The answer should be an exact repeat of the stretch of material below from the line containing "[The Holiday Shop on Instagram] (571, 20)" through the line containing "[Faux Halloween Cream".
Segment Open
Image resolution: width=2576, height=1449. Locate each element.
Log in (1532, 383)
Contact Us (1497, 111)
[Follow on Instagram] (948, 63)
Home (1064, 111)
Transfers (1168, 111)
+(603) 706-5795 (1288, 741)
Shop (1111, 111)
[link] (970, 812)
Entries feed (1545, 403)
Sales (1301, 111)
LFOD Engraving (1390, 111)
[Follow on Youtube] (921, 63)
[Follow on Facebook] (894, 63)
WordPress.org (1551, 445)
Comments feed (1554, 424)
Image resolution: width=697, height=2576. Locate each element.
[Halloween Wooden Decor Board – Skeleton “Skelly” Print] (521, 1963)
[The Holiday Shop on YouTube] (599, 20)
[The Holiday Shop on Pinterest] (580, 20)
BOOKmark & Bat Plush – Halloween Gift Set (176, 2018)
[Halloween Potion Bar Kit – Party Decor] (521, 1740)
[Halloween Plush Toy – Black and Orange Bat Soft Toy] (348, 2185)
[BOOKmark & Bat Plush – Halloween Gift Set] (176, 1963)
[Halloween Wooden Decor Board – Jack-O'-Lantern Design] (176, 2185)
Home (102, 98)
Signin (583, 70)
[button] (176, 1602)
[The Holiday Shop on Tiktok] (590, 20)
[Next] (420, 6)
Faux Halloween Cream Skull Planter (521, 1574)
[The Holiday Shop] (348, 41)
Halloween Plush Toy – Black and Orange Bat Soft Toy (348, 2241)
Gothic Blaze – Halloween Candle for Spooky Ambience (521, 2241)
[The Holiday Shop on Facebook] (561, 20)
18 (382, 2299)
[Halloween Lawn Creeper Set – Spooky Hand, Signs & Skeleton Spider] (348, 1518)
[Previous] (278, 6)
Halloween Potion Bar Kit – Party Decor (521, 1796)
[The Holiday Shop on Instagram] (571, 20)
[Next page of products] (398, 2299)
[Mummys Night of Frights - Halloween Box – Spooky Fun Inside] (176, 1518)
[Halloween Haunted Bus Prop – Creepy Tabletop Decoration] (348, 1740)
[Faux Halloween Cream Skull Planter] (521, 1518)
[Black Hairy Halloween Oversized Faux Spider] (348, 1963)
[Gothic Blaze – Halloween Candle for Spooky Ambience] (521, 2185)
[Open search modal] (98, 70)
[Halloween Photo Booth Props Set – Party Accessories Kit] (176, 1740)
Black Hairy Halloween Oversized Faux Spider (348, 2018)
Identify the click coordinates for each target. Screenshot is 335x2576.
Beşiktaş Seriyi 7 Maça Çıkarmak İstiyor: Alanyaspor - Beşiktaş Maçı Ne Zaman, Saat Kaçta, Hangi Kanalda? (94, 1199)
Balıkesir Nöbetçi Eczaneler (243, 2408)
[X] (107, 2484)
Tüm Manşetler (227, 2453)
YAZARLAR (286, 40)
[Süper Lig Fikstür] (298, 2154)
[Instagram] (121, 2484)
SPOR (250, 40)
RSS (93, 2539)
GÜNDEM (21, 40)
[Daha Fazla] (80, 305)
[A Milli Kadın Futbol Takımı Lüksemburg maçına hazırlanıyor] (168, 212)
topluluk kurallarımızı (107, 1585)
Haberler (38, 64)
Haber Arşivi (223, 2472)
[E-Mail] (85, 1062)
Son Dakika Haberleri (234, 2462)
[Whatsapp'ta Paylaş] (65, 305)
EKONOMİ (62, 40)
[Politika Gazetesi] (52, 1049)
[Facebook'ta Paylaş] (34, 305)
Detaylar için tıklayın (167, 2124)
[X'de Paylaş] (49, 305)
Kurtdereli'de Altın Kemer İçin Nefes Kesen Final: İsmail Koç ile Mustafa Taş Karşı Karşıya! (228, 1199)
Segment Closed
THE ANSWER -
[The Holiday Shop on Instagram] (571, 20)
[Next page of products] (398, 2299)
[Mummys Night of Frights - Halloween Box – Spooky Fun Inside] (176, 1518)
[Halloween Haunted Bus Prop – Creepy Tabletop Decoration] (348, 1740)
[Faux Halloween Cream Skull Planter] (521, 1518)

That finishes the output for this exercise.